Sherlock Holmes Faces Death appears in an aspect ratio of approximately 1.33:1 on this Blu-Ray Disc. Though the film received restoration at UCLA, the results seemed inconsistent and messy.
Print flaws offered the major distraction. From start to finish, quite a few defects became apparent. I saw examples of specks, lines, tears, nicks, scratches, blotches and blemishes across the movie’s 68 minutes. These varied in intensity but rarely vanished, so expect many of them.
Otherwise, this was a decent to good presentation. Sharpness was also somewhat inconsistent, as occasional shots looked a bit soft. Nonetheless, those were minor, and the majority of the movie demonstrated pretty nice delineation. It lacks edge haloes, jaggies or shimmering, and blacks looked good; they seemed dark and tight. Shadows were fairly solid, as they demonstrated generally nice smoothness, with only a few murky images. Without the print flaws, this would’ve been a fine presentation, but all the defects made it a “C-“.

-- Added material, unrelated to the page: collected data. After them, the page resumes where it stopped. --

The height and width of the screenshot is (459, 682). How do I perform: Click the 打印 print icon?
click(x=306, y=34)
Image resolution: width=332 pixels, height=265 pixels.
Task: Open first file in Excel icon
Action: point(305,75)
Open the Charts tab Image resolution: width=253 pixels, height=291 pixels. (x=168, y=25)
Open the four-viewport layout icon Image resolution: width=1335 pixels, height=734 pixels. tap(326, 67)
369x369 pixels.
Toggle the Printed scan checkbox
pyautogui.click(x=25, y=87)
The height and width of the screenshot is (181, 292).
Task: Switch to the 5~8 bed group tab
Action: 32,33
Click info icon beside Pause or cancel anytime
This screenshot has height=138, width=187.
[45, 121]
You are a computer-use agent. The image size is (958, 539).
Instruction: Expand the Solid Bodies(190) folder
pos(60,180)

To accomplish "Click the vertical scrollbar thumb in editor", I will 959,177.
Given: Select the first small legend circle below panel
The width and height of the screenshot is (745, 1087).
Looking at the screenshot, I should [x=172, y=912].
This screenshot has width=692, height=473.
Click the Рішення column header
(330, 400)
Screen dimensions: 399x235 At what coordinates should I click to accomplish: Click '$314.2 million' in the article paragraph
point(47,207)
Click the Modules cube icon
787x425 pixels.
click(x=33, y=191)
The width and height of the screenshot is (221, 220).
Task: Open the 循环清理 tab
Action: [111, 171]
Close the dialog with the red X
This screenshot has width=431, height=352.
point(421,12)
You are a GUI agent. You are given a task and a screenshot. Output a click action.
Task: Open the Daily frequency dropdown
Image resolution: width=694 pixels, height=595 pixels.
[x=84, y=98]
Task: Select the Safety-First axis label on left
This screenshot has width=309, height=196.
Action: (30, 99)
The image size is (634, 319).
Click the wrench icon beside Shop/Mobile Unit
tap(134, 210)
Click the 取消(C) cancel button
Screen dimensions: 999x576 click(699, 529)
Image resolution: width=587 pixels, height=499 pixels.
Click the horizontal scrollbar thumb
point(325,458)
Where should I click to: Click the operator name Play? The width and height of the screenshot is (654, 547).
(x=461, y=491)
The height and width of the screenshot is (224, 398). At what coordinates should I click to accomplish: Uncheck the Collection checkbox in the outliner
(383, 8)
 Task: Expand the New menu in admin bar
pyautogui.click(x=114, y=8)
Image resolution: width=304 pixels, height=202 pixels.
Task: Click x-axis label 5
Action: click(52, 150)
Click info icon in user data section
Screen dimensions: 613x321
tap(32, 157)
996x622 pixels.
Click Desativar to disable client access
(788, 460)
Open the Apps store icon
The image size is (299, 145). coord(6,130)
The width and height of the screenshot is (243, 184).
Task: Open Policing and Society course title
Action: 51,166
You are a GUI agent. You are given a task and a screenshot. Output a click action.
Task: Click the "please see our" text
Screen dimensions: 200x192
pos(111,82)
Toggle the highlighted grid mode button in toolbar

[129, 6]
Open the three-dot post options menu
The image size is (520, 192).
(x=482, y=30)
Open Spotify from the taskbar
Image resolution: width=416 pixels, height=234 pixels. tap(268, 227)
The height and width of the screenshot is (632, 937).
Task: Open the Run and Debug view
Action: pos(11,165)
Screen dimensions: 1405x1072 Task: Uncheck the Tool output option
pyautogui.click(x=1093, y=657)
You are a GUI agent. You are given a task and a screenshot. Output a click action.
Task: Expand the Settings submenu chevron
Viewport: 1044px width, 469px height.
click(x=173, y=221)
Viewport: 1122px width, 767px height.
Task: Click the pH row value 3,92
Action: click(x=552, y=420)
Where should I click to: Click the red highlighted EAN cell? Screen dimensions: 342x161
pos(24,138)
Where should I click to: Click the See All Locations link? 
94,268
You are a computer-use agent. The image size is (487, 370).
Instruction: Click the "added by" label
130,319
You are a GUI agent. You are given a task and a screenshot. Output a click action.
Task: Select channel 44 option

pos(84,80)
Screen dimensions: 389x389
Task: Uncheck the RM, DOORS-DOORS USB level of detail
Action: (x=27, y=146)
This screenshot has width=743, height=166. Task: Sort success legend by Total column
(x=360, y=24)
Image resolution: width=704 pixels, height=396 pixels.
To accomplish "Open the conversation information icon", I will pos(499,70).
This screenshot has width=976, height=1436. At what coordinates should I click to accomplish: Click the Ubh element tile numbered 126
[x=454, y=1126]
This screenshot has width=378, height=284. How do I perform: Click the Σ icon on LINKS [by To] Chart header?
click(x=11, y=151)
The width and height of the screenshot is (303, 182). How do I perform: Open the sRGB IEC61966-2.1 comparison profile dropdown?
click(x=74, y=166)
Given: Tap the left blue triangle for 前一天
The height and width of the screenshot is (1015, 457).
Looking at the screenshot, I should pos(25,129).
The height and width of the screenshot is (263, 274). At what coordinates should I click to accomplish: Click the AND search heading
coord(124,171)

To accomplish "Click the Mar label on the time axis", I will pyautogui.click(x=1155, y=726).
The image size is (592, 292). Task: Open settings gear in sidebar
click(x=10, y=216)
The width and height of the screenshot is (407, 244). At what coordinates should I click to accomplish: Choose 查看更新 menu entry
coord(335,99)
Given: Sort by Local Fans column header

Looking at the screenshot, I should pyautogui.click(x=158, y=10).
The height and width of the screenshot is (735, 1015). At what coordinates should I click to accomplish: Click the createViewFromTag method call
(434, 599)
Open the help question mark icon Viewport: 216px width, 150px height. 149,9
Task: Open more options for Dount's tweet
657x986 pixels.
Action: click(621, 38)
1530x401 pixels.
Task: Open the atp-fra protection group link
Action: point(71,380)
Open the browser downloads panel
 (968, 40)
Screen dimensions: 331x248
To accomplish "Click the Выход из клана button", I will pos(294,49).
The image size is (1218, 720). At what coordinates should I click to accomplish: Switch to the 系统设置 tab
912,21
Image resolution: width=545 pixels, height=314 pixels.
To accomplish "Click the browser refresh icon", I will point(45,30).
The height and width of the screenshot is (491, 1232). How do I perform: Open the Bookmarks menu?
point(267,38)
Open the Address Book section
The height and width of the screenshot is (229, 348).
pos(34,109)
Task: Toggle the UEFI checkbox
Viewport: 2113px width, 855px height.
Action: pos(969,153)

I felt the movie’s monaural audio seemed perfectly fine for its era. Some lines appeared a bit brittle, but they were always intelligible and usually reasonably natural; while they could lean toward a tinny feel, that wasn’t a substantial issue.
Music wasn’t a major factor in the movie, but the score showed reasonable reproduction. While the music lacked much range, it wasn’t shrill or problematic. Effects seemed the same, as they appeared thin but acceptably accurate given their age. No problems with source flaws materialized, so don’t worry about noise or pops. All of this was good enough for a “C+” based on the movie’s age.
Because Death came as part of a 14-film, five-disc set, I didn’t give it a grade for bonus materials. The package spreads these across all of those platters, and only a few are film-specific, so I didn’t think it was fair to issue individual marks for extras.
We do find an audio commentary for Death. Author David Stuart Davies provides a running, screen-specific look at the ongoing series and the film’s place in it, story/script/adaptation issues, cast, characters and performances, sets, music, and props, and some period elements.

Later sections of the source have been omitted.